§ **Exercise directions**
Only the lines below between the one holding "Click the Feature List lightbulb icon" and the one holding "Instruction: Click the Начало работы button", inclusive, are to be reproduced word for word; the pictures are to be left out.

§ **Given records**

((

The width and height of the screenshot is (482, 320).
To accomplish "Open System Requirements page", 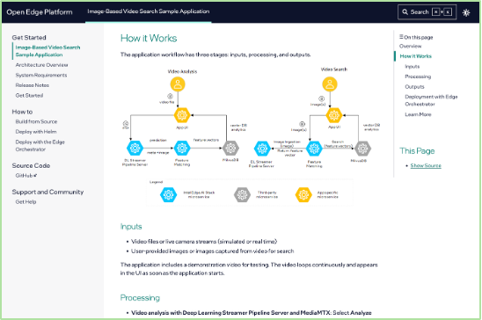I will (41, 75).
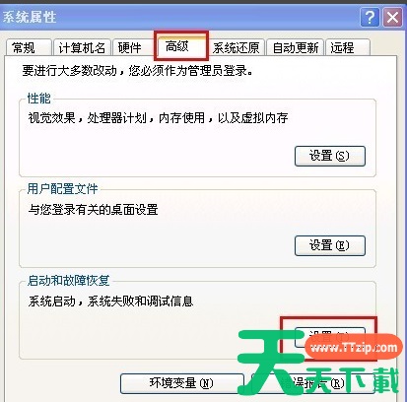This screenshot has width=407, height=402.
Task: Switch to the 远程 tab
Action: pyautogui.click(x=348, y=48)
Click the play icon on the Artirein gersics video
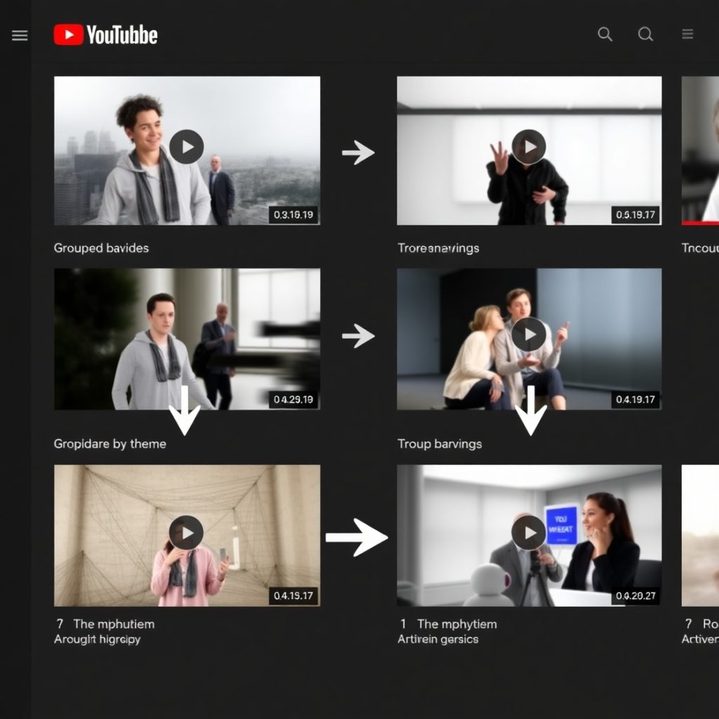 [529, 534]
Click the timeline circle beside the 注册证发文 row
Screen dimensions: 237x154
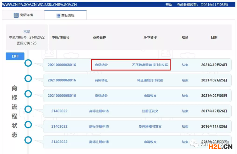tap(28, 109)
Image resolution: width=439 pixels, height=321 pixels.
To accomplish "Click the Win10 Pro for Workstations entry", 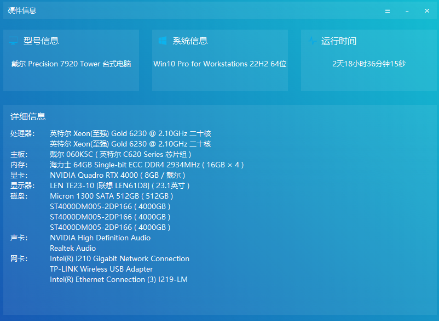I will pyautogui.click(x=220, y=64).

))
((

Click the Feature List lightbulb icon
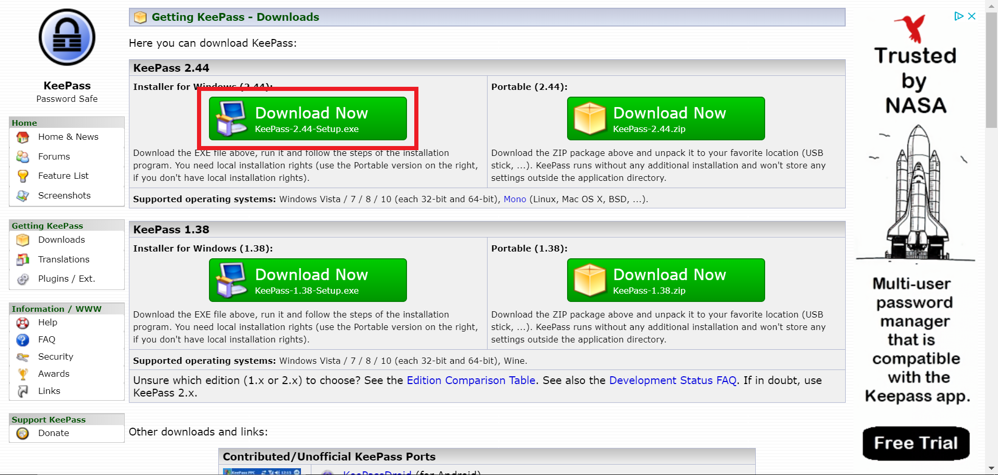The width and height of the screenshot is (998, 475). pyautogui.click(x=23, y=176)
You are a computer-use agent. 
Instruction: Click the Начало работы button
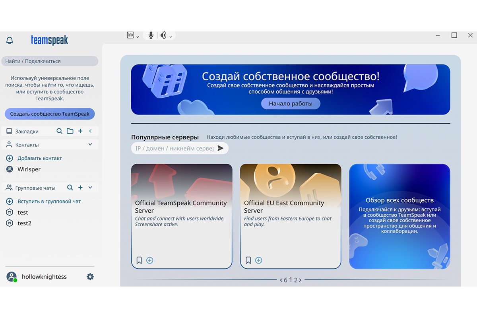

))
((

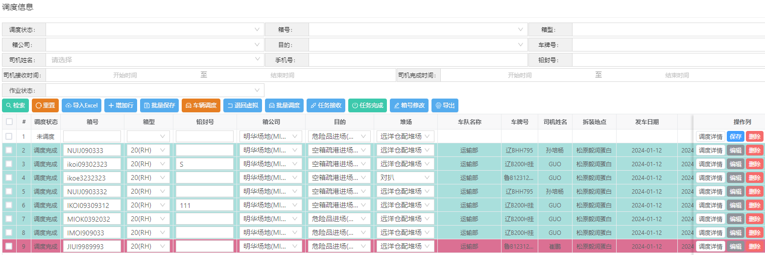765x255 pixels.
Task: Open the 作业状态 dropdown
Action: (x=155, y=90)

))

§ **Written answer**
Click the Feature List lightbulb icon
The width and height of the screenshot is (998, 475). pyautogui.click(x=23, y=176)
You are a computer-use agent. 
Instruction: Click the Начало работы button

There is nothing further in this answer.